(Document passage):
Hard Numbers: China covered in dust, Afghanistan expands ethnicity list, Tigray hospitals destroyed, Italy's third wave

A woman walks past Drum Tower during morning rush hour as Beijing, China, is hit by a sandstorm, March 15, 2021.

160,000: A massive sandstorm is set to engulf around 160,000 square miles of China (an area roughly the size of California) in a thick orange smog of dust and pollutants, leading to hundreds of flight cancellations and raising health concerns. Erratic weather and dirty air often combine to produce smog events like this in China and Mongolia, like the famous, "airpocalypse" of 2013.

54: Afghanistan's National Statistics and Information Authority will officially recognize an additional 54 ethnic groups for the purposes of censuses and national identification cards. Previously there were just 14. While supporters say this is a win for oft-persecuted ethnic minorities in Afghanistan, critics say it will intensify ethnic-tensions at a precarious political moment.

(Supplied information):
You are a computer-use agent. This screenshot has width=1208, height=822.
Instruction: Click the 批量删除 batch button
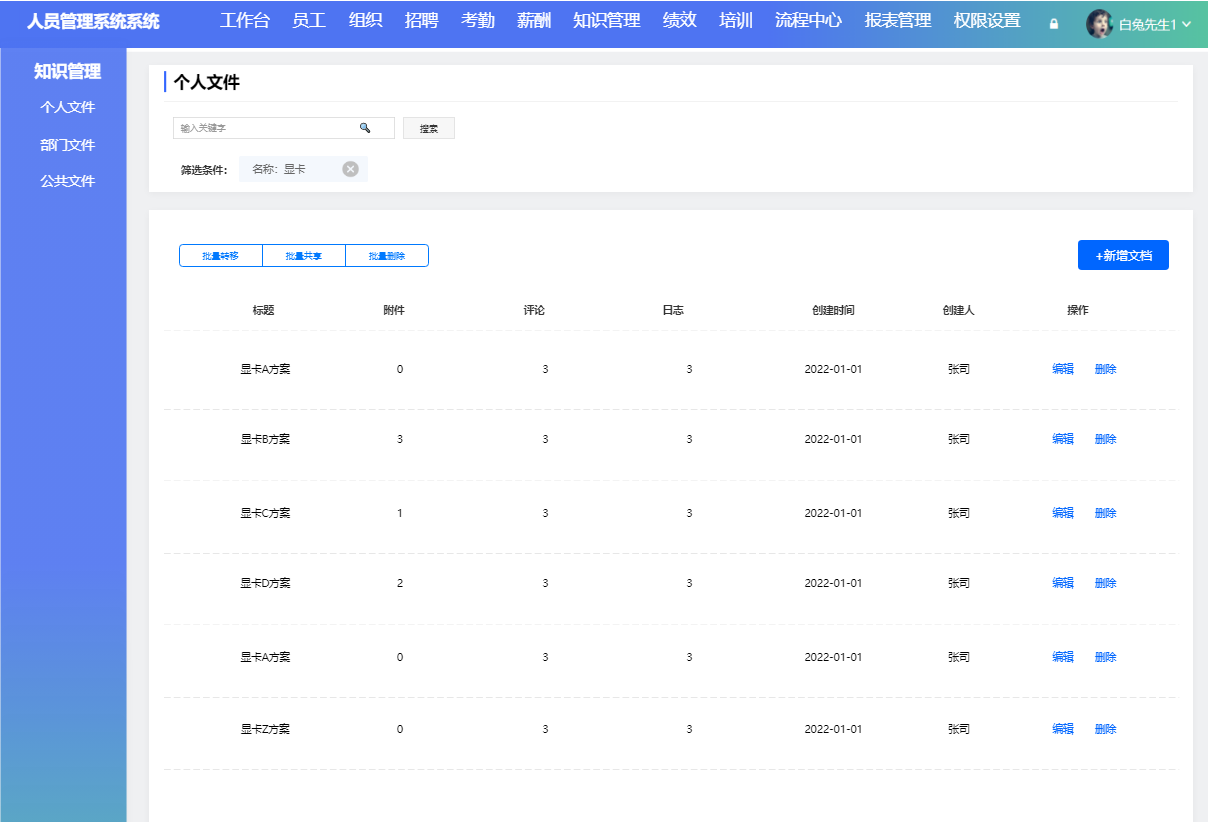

(Exercise details): Continue the "Hard Numbers" news roundup from the point where it stops. The listing is material of its own and has no connection to the news roundup.

(Expected answer):
13: After months of conflict between the Ethiopian government and nationalist forces in the Tigray region, only 13 percent of medical clinics in the hard-hit area are functional, according to Doctors Without Borders. Clinics and hospitals have been vandalized, looted, or used as makeshift bases by Eritrean soldiers who are aiding Ethiopia's military campaign there, the group says.

3: A year after it was the early epicenter of the pandemic, Italy is now experiencing wave number three of infections, and most of the country will be under a fresh lockdown at least until the Easter holiday. More than 100,000 Italians have died from COVID, and so far only 8 percent of Italians have received a vaccine.